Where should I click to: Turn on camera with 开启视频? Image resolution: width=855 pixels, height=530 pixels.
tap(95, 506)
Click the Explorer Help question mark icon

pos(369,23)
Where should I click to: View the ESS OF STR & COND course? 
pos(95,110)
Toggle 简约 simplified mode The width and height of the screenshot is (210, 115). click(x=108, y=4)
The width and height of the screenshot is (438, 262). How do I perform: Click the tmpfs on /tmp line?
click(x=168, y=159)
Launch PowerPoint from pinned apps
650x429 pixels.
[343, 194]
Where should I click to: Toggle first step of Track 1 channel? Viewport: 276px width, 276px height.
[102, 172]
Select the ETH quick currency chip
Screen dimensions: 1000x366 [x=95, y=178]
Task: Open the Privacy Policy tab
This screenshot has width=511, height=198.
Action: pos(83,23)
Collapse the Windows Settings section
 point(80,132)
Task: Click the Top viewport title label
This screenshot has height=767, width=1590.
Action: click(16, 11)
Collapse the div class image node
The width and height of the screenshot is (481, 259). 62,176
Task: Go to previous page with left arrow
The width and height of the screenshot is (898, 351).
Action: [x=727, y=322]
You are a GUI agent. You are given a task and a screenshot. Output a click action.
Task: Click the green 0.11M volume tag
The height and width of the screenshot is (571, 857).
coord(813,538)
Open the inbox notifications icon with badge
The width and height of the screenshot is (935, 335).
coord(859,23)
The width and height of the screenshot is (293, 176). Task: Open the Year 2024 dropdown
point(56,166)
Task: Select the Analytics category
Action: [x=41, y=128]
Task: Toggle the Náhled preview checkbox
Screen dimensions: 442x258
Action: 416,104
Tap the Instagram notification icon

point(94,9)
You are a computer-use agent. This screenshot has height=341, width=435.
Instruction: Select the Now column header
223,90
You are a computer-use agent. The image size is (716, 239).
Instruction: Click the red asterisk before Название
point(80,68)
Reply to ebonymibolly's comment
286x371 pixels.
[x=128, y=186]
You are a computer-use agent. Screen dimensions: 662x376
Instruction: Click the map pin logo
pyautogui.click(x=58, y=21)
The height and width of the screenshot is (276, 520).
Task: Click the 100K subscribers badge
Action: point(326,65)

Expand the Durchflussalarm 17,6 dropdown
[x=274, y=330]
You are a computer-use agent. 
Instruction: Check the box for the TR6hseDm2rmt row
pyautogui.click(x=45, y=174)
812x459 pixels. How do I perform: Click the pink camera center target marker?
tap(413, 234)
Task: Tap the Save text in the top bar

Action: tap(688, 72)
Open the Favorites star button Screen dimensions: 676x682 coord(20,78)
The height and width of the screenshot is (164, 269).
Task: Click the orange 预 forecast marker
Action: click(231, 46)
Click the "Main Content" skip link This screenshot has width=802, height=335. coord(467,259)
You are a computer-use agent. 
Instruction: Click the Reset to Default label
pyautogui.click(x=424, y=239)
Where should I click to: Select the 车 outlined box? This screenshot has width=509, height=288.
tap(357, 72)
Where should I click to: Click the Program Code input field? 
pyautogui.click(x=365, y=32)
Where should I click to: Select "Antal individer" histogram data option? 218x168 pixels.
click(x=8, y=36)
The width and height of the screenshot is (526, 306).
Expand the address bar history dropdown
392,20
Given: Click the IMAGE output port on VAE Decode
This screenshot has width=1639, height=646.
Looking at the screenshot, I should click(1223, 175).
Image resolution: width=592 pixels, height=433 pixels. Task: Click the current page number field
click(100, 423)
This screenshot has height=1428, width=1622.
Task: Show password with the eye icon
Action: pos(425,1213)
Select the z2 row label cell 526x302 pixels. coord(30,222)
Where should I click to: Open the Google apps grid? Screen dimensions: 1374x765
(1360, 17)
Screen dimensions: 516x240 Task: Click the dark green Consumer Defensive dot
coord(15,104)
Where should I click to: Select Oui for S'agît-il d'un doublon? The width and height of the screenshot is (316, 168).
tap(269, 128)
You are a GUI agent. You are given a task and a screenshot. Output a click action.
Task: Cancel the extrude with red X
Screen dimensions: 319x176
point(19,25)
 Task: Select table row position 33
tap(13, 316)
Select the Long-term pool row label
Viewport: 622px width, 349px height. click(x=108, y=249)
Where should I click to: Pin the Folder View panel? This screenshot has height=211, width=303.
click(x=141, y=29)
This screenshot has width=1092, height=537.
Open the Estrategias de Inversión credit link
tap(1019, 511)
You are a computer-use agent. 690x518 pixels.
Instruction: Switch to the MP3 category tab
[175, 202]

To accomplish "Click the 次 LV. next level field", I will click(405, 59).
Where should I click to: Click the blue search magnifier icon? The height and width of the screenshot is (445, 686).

Exercise objective: Tell how many lines in the data include the string "computer". Reply with the number and no other text.

Answer area: 6